Your tasks:
1. List every disease the article on the mouse study of inflammation and colon cancer names.
2. Rewrite the article on the mouse study of inflammation and colon cancer from "In their study, which" to "develop colon cancer.", replacing "MIT" with "Massachusetts Institute of Technology".
3. Continue the article on the mouse study of inflammation and colon cancer from its last sentence.
Passage shown START
A new study in mice reveals a particular type of DNA damage that occurs during inflammation gives rise to colon cancer, a disease that eventually develops in nearly one in ten people with inflammatory bowel disease (IBD).

Senior author Leona Samson, professor of biological engineering and biology at Massachusetts Institute of Technology, and colleagues, write about their findings in a paper published earlier this month in the Journal of Clinical Investigation.

The chronic bowel inflammation seen in diseases like IBD, Crohn’s disease and ulcerative colitis, is the result of repeated onslaught by reactive oxygen and nitrogen species, highly destructive molecules released by neutrophils and macrophages in the immune system.

These chemicals kill bacteria and other invading organisms that the immune system identifies as enemies, but if they linger, they can damage DNA and other important molecules in healthy host cells.

In their study, which was funded by the National Institutes of Health, the MIT researchers showed that mice that cannot repair DNA damaged in this way are more likely to develop colon cancer.
Passage shown END
Collected data START
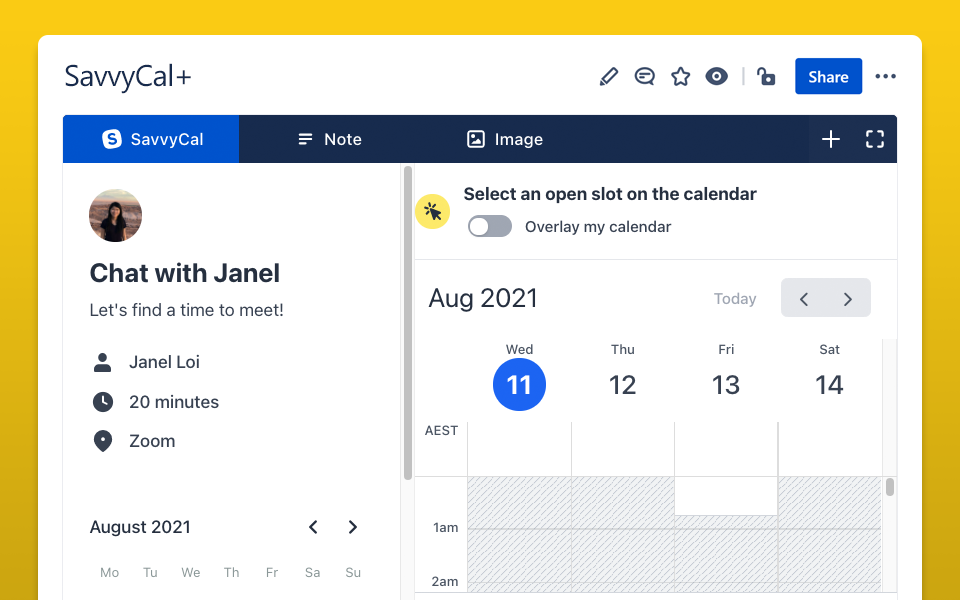Show next month in mini calendar
Image resolution: width=960 pixels, height=600 pixels.
point(352,527)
Collected data END
Responses to the exercise:
1. colon cancer, inflammatory bowel disease (IBD), Crohn’s disease, ulcerative colitis

2.
In their study, which was funded by the National Institutes of Health, the Massachusetts Institute of Technology researchers showed that mice that cannot repair DNA damaged in this way are more likely to develop colon cancer.

3.
They also found three enzymes were key to repairing this kind of damage, and suggest there could be potential for using them as biomarkers of colon cancer risk in humans.

Samson, who is also a member of MIT’s Center for Environmental Health Sciences, told the press that other studies have already established that humans produce one of these enzymes in widely varying amounts, so these findings may explain why some people with IBD go on to develop cancer.

“All other things being equal, if the same inflammatory response is present in the colon of different individuals, but they have differences in DNA-repair capability, they’re probably going to respond differently,” she said.

Four years earlier, Samson’s lab had found mice that lacked an enzyme called AAG were more likely to develop colon cancer following bowel inflammation. They showed that AAG was necessary to repair the DNA damage from the immune system’s reactive molecules, and without it, the damage led to colon cancer.

In this new study, Smason and colleagues tested the effect of two other DNA repair enzymes: ALKBH2 and ALKBH3.

They found that mice with induced colon inflammation that were missing both these enzymes were more likely to develop colon cancer than healthy mice.

And when they tested mice that lacked all three enzymes, they were even more susceptible to colon cancer.

It appears that if at least one of these enzymes is available, tissue repair can proceed almost as normal, but when none of the three is present, the damage remains.

The researchers showed this was the case when they analyzed the tissue samples. They found that while all the mice had the same amount of tissue damage, it was the mice lacking all three enzymes that showed no evidence of tissue repair.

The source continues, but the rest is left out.